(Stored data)
□ □ □ □ □ □ □

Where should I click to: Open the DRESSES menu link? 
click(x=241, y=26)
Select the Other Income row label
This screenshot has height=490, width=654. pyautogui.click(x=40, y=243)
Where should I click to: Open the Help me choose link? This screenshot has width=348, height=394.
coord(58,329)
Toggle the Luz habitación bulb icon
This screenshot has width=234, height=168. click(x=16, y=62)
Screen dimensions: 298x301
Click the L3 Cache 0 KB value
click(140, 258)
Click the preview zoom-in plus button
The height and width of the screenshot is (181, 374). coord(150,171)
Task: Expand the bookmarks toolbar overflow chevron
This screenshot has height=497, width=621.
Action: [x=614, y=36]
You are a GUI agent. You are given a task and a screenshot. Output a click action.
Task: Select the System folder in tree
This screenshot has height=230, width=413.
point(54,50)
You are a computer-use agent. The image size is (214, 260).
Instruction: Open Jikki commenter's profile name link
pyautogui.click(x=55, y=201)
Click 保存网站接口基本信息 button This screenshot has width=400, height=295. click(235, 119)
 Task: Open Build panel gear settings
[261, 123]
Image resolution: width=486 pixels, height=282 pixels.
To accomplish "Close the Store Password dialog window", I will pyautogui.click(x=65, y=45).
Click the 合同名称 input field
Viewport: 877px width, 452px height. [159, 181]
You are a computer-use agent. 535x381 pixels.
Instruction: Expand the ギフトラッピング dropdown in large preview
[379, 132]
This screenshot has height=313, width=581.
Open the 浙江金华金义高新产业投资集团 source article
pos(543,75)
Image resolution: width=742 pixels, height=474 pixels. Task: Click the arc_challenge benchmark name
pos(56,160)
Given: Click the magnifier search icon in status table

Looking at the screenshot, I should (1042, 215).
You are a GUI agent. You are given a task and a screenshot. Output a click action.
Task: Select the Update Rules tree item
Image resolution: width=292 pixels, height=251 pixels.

□ □ □ □ □ □ □

**Task goal**. From the records above, pull every line that has the string "agent" and copy it.

**The completed task**.
You are a GUI agent. You are given a task and a screenshot. Output a click action.
You are a computer-use agent. The image size is (214, 260).
You are a computer-use agent. 535x381 pixels.
You are a GUI agent. You are given a task and a screenshot. Output a click action.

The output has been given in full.